Also CPU usage is a concern. Since MikroTik routers are software based, different queue types will consume different amounts of CPU. So I wonder if you could give some information as to the CPU usage of things like codel, fq_codel and cake compared with some of the legacy queue types like red and pfifo. If a PPPoE concentrator is already at fairly high load, I am wondering if something like cake could completely overwhelm it.

I am also wondering how they would work over backhaul links with hundreds of customers. Again most of the things I see about fq_codel and cake are for individual customer shaping, but I am wondering how well this translates to situations where you have 600 individual customers traffic passing through a single fq_codel or cake queue and you have congestion. In my case it is more complicated with MPLS which these queue types will not understand, but for other ISPs there may be no MPLS involved and the queue would still have some visibility into the traffic.
 
mducharme
Trainer
Trainer
Posts: 1777
Joined: Tue Jul 19, 2016 6:45 pm
Location: Vancouver, BC, Canada

Re: For ISPS: Motivations and methods for implementing fq_codel and cake

Thu Dec 23, 2021 10:51 pm

It would be pretty cool if fq-codel or cake were backported to the most popular stable shipping mikrotik release. That's how we got deployment on ubnt's gear, initially.
It might be very hard for them to backport as the kernel that RouterOS v6 runs on is very old (3.3.5), although I don't know how old UBNT's kernel was in this situation.

Regarding the prevalence of MPLS, it is everywhere in the larger ISP setups. It is not as common with ISPs of our size, but we have enterprise customers wanting layer 2 transparent LAN services in rural areas that they can't get elsewhere, so MPLS makes a lot of sense for us.

Unfortunately I have found that AQM that is not MPLS aware sometimes behaves really strangely when MPLS frames pass through it. For instance I tried to put SFQ on our core router for one of those third party layer 2 links to where our towers are, and performance dropped from like 800Mbps to 200-300Mbps. I reverted right away. It seems that SFQ was seeing all MPLS traffic as being a single stream and so they were all put through the same pfifo within the MPLS, so 600 customers all crammed into a single one of the 1024 SFQ pfifo substreams.

I suspect something similar may happen with fq_codel and cake when the traffic for 600 customers passes through a single queue and all have MPLS labels.
 
dtaht
Member Candidate
Member Candidate
Topic Author
Posts: 209
Joined: Sat Aug 03, 2013 5:46 am

Re: For ISPS: Motivations and methods for implementing fq_codel and cake

Fri Jan 07, 2022 3:05 am

I have been away for the holidays and not paying too much attention to the internet. I'll be back for real next week. Thank y'all for sharing your topologies. Quick question: What statistics are you currently able to collect on the behavior of your bottleneck links (via snmp... or?)

Also, a current linux tree I checked has support for doing some degree of flow dissection on mpls: https://github.com/torvalds/linux/blob/ ... issector.c but I don't know of what linux version that capability arrived, nor how deep the flows can be dissected to get at the headers. Re:

"Unfortunately I have found that AQM that is not MPLS aware sometimes behaves really strangely when MPLS frames pass through it. For instance I tried to put SFQ"

There is a lot of confusion in the market of the meaning of the term AQM. Some want to fold "FQ" into that, and here is a case where conflating these terms hurts. An AQM is simpler than FQ - it just pounds on the queue until some "target" is met, and does not care about individual flows, so RED/Codel/Cobalt/Pie over MPLS would (probably) have worked in your case. SFQ needs to see the headers, and tends to have short queue lengths in the first place but it is not "actively" managing the queue length.

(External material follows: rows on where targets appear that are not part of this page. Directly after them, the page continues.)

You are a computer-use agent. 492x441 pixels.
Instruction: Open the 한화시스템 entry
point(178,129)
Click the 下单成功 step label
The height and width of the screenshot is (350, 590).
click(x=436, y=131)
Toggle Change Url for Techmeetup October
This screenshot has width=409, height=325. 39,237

But: a "pure" AQM will drop a lot more (and often mistakenly) packets and have wider latency variability than a fq+{aqm}. Still, FQ by itself does not "solve" bufferbloat, it just bypasses it for large categories of flow types, and also makes more possible delay or delay + ecn based congestion controls like ledbat, BBR that work more often. FQ+AQM wins for more of everything (but as one side effect lebat's delay budget is 100ms, codel's is 5ms, so ledbat "degrades" to reno behavior. We showed that 5ms and reno behavior was in general far better than ledbat's behavior (for limited numbers of flows for either FQ or AQM solutions) back in the early days ( https://perso.telecom-paristech.fr/dros ... mnet-b.pdf ) )

Anyway, after *years* of discussion on the bufferbloat and ietf mailing lists, we ended up trying to create a new term that meant more and covered more of the bases, called "SQM".

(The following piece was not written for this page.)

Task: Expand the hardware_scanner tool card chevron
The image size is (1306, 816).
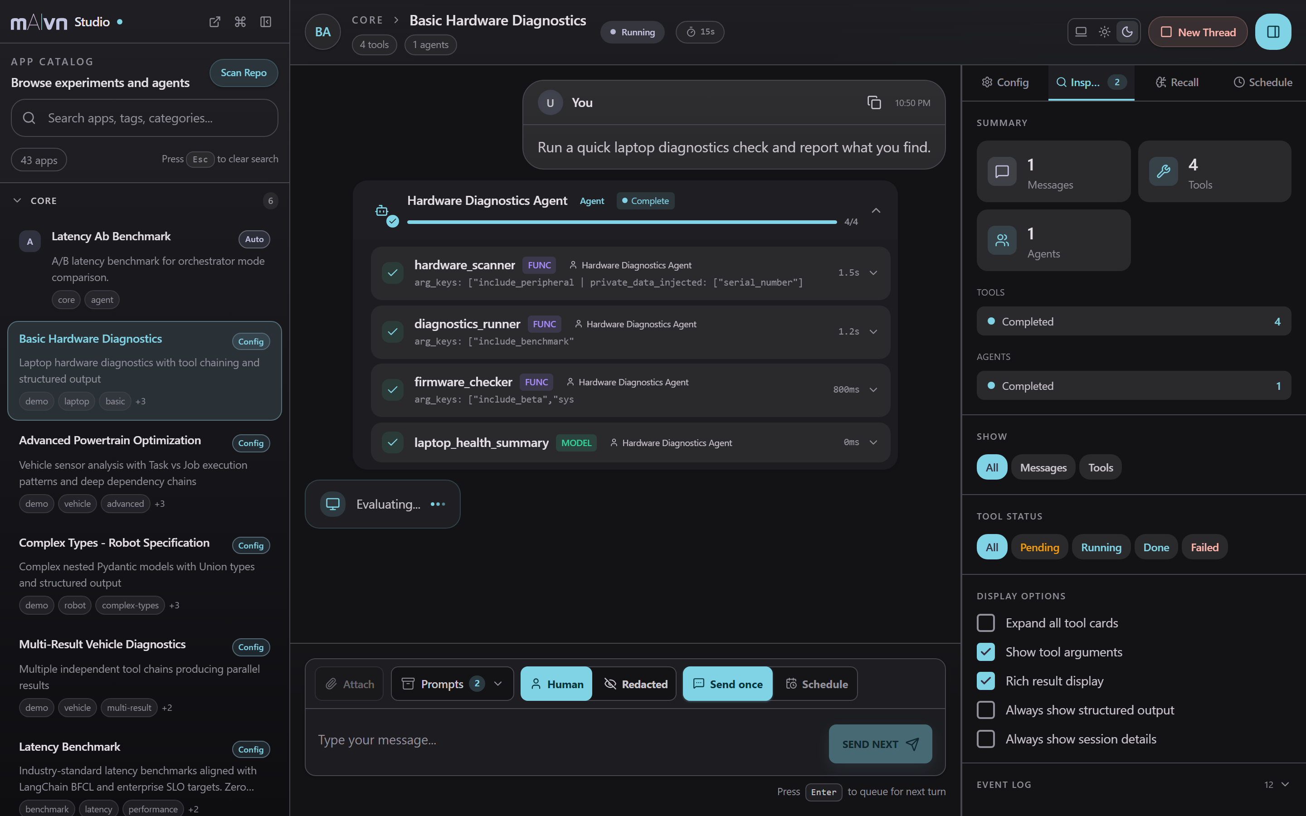Action: click(x=873, y=273)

https://www.bufferbloat.net/projects/ce ... anagement/

Maybe it will take off. (apple referred to it recently) Maybe it will make wikipedia. Maybe we need to tighten the definition or file for a trademark. Maybe it will be futile. I have no idea. Certainly killing off "QoS", also, in this context, has long been on my mind.

And at least modern versions of the linux flow dissector can distinguish between flows on MPLS to some extent and MPLS + "SFQ or Fq-Codel" are now worth re-testing on miktrotik 7.1. Same goes for red, codel or pie standalone on mpls as a point in comparison.
Last edited by dtaht on Sun Jan 09, 2022 8:24 pm, edited 2 times in total.
 
dtaht
Member Candidate
Member Candidate
Topic Author
Posts: 209
Joined: Sat Aug 03, 2013 5:46 am

Re: For ISPS: Motivations and methods for implementing fq_codel and cake

Sun Jan 09, 2022 8:13 pm

I note I am enjoying "jamming with an audience" and hope in the end we end up with a quality reference implementation guide for mikrotik's stuff (very sad to hear ipv6 is currently borked). I think there is a wonderful "pile of money" and genuine benefit to be created in just america in the $70B rural broadband funds (see broadband.money) but have *no* idea how to get it, and finding funding for my basic role as an educator (or for more research) has always been hard. Also, I'd really love to somehow put together some quality animations of (for example) the difference between SFQ, DRR, and FQ-codel's fair queuing implementations, but am graphically challenged. So if anyone has ideas for keeping a roof over my head, or can throw in resources of any kind, I'd really appreciate it.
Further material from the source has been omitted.